Последнее утро, и я уже начинаю тосковать по палаточной жизни (мой леопардовый запор наконец-то прошел, и я готова задержаться еще на целую неделю). Все проще простого и чуток сложно, но одновременно все ясно и понятно. Удивительным образом в палаточном лагере куда больше времени, чем в лодже, где то вечная спешка на ужин, то не хватает электричества или воды. То скоро закат – надо смотреть на часы, чтобы поспеть в душ, высушить волосы, накраситься, переодеться к ужину или пойти на смотровую площадку наблюдать за закатом или восходом. Здесь же ничего такого нет. Сиди себе на складном стульчике, наслаждайся пейзажем, читай или пиши. Волосы можно не мыть, переодеваться тоже не требуется. Солнце просто восходит и заходит, становится светлее или темнее, туман опускается и рассеивается. А потом ты идешь под навес ужинать, когда смеркается или зачинается день. Вот оно: все вокруг тебя, и ты посреди всего. Когда ты ночуешь в лоджах и проводишь целый день в саванне без единого человека в пределах досягаемости, вечером ты становишься объектом культпросвета. Здесь же никто не вмешивается в мои взаимоотношения с природой. Да, Карен, я понимаю это счастье.

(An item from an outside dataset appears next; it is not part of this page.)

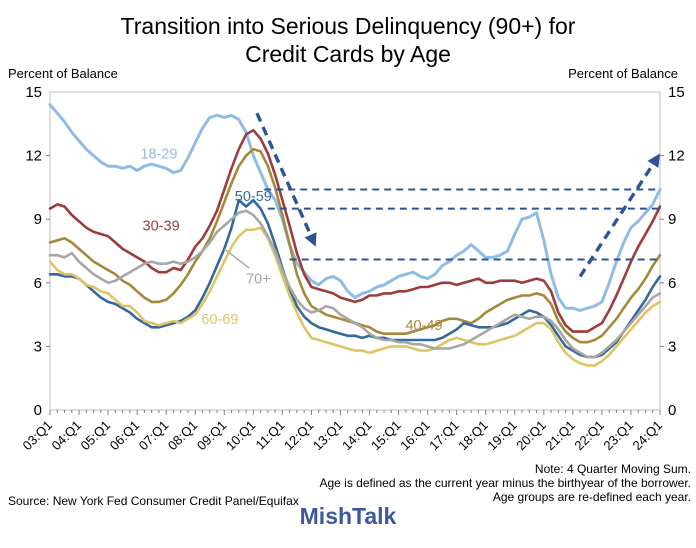  Describe the element at coordinates (676, 156) in the screenshot. I see `y-tick-label-right: 12` at that location.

Вернувшись домой, я иду в душ, смываю с себя цвет животных парка Мкомази. Стекающая с меня вода окрашивает пол душевой в оранжевый цвет.
В мае 1930 года Денис написал из Англии, что подыскивает себе самолет, на котором он смог бы приземлиться на лужайке Карен со стороны Нгонга. В сентябре Денис прибыл на новом аэроплане, названном «Нзиге», кузнечик (кстати, до сих пор рядом с домом Карен проходит дорога Нзиге Роуд, проложенная там, где Карен и Денис обычно сажали свой самолет). В свой первый совместный полет они пролетели над холмами Нгонга, осмотрели сверху кофейные плантации, дома африканцев, распугали зебр и импал. Позже иногда они поднимались в воздух на пятнадцать минут, так что к их возвращению кофейник не успевал остынуть, а иногда улетали за озеро Натро, или в Найвашу, или на побережье до Такаунгу, чтобы провести уик-энд вдвоем. Денис сказал, что самолет он купил только для того, чтобы показать Карен Африку с воздуха, а Карен казалось, что, поднявшись в воздух, она наконец все осознала в полной мере. И действительно, в те времена (до программ о природе) полет не мог не казаться чем-то невероятным: они впервые увидели всю бескрайность африканской равнины.

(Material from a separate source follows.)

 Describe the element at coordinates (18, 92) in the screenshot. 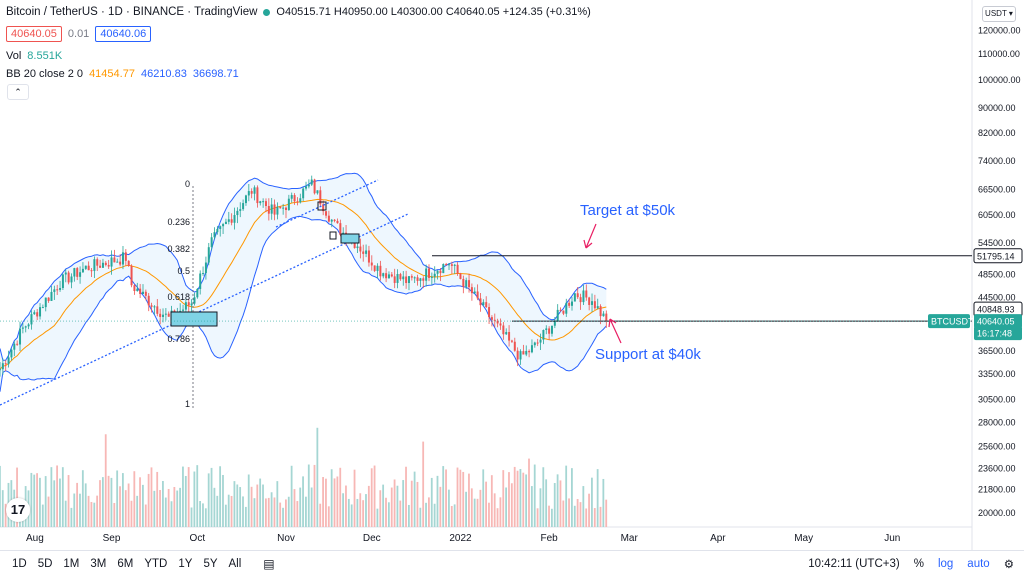

I see `collapse-legend-button: ⌃` at that location.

Это были их последние счастливые мгновения.
До сих пор я следила за Карен из-за границы. Признаться, Кения – не самое привлекательное место. Я слежу за новостями с нарастающим беспокойством. По причине угрозы новых террористических атак в Найроби рекомендовано избегать посещения торговых центров, международных отелей, пользоваться такси, заглядывать в трущобы, посещать собрания или перемещаться в час пик и в выходные. И что остается? Проблема в том, что обратный рейс у меня в любом случае из Найроби.

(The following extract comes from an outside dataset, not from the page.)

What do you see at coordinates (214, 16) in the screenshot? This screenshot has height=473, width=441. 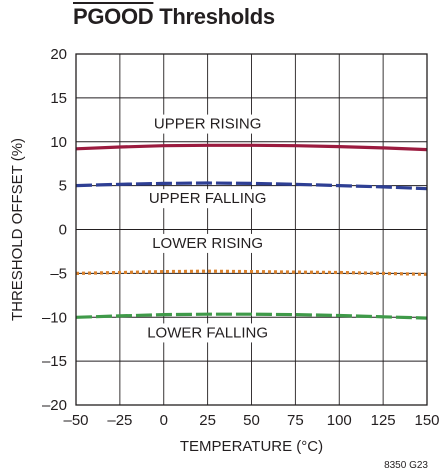 I see `chart-title-rest: Thresholds` at bounding box center [214, 16].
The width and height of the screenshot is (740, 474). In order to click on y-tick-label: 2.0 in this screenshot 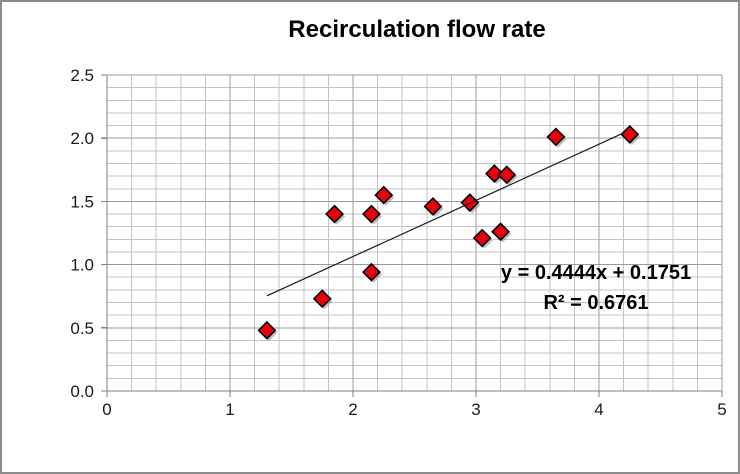, I will do `click(82, 138)`.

Сейчас я сижу в автобусе на трехполосной автостраде по направлению к Найроби среди бесконечной вереницы грузовиков. Вокруг заводы, из труб которых валит черный дым, на краях дорог – припаркованная тяжелая техника, автомастерские и развалы. Воздух насыщен выхлопными газами и запахом странных химикатов. Промышленность, транспорт, автомобили, загрязнения, количество людей – все в совершенно иных масштабах, нежели в Танзании, и все валится на меня, оглушает.
И тут не до идиллии, но сюда надо приехать, если собираешься найти для себя Карен.